Operasi polisi di Dharmasraya bikin warga takut
A
A
A
Sindonews.com - Sweeping yang dilakukan polisi terkait illegal mining atau penambangan liar di Dharmasraya, Sumatera Barat (Sumbar) dinilai berlebihan. Selain memeriksa bus, polisi juga mendobrak pintu rumah warga layaknya di film-film aksi Hollywood.
Operasi polisi yang berlangsung malam tadi dilakukan dengan cepat. Polisi dengan senjata lengkap mengamankan lima bus yang diduga mengangkut pelaku penambangan liar dan mengamankan lima orang. Warga sekitar mengaku ketakutan dengan operasi polisi tersebut. Pasalnya, polisi dinilai bertindak kasar dengan mendobrak pintu rumah warga.

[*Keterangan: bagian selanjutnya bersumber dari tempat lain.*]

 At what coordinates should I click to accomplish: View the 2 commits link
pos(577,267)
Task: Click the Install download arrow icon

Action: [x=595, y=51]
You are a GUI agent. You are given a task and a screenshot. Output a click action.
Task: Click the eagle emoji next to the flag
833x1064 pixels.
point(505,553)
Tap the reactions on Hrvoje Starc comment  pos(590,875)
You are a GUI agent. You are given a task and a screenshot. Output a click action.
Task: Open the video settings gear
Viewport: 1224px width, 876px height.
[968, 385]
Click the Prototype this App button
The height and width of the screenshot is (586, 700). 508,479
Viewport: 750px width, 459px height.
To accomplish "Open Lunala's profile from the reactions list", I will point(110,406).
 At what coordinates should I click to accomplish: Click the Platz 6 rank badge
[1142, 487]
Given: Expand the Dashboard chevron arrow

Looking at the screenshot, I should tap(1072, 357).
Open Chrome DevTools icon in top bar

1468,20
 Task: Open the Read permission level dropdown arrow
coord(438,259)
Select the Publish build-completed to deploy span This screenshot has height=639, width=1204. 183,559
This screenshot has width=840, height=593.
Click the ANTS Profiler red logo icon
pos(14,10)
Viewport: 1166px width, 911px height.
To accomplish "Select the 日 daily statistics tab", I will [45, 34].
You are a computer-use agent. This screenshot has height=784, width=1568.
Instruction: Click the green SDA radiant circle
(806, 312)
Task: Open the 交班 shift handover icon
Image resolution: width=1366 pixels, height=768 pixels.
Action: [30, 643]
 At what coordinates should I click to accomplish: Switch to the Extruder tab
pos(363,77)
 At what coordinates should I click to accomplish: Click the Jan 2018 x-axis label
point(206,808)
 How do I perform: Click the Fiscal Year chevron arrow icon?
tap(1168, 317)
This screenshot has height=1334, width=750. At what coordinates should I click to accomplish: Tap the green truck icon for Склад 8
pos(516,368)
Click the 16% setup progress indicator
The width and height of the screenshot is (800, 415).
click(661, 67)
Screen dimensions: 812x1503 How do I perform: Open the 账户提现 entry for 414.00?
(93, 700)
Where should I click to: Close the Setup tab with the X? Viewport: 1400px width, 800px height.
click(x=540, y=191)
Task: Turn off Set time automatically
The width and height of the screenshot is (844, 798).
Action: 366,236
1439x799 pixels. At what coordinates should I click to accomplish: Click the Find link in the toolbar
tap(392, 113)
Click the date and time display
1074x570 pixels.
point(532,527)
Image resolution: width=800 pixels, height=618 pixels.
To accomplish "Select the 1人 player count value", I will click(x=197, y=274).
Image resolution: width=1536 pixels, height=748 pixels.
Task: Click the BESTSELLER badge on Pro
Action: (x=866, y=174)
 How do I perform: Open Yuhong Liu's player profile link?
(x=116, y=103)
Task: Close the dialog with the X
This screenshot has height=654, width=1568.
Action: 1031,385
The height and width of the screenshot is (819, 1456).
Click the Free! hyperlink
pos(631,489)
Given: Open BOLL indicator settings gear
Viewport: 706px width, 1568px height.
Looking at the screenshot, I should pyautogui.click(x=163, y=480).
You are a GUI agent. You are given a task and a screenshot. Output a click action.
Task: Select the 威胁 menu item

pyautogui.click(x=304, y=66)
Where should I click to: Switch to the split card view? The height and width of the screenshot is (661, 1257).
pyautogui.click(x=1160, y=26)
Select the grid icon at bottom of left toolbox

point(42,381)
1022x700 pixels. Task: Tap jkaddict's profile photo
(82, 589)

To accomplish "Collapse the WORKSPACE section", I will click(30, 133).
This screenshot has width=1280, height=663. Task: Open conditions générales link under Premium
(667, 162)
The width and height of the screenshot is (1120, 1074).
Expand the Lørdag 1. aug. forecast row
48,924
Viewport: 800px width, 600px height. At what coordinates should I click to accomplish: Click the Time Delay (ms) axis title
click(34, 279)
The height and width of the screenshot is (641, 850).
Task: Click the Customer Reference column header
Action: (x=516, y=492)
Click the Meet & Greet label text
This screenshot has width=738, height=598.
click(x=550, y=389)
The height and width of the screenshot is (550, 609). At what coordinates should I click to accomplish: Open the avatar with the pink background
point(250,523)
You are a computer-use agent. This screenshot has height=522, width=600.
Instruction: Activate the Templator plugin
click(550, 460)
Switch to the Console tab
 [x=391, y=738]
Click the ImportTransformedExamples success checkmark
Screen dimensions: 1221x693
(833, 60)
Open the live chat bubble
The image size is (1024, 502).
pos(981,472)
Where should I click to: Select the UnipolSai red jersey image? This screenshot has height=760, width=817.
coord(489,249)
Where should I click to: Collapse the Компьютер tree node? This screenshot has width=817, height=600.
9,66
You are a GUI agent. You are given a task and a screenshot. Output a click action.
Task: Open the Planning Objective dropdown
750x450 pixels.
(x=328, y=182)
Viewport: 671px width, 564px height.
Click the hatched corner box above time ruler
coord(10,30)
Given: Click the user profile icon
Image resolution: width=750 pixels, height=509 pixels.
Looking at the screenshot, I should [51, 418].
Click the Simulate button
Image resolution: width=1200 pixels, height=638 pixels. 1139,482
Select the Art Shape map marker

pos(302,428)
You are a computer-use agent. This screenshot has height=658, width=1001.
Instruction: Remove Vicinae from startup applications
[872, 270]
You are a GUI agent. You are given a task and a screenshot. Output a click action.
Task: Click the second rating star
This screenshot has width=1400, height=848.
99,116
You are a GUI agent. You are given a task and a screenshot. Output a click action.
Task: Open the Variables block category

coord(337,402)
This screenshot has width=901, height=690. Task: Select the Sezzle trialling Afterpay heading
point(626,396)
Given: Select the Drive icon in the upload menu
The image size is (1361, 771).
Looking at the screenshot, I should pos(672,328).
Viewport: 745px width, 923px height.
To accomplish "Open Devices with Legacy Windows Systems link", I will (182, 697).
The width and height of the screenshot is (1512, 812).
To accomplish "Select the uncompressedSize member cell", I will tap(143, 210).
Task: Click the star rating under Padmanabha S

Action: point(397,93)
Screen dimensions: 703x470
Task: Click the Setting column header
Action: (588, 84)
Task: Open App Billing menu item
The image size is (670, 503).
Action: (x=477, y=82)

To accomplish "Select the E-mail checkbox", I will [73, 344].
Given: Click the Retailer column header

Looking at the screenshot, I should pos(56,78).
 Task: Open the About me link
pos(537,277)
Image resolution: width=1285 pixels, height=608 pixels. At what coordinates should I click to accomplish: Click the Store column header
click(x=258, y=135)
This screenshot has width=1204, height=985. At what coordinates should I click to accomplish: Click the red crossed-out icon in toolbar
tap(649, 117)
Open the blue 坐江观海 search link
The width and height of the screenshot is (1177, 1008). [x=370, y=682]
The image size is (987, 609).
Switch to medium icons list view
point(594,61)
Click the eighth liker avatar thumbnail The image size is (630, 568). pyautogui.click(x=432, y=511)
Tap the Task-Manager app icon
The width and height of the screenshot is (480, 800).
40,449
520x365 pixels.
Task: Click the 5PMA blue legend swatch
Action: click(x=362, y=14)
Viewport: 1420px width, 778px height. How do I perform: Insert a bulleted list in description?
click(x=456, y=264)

Menurut Koordinator Advokasi Dan Bantuan Hukum, Perhimpunan Bantuan Hukum Dan Hak Asasi Manusia Indonesia (PBHI) Sumatera Barat, Muhammad Fauzan Azim, aksi polisi ini didasari dengan alasan warga telah menyandera Kapolres Dharmasraya AKBP Chairul Aziz bersama lima anggotanya berkaitan dengan aktivitas penambangan emas tanpa izin di Batang Hari, pada 25 November 2012.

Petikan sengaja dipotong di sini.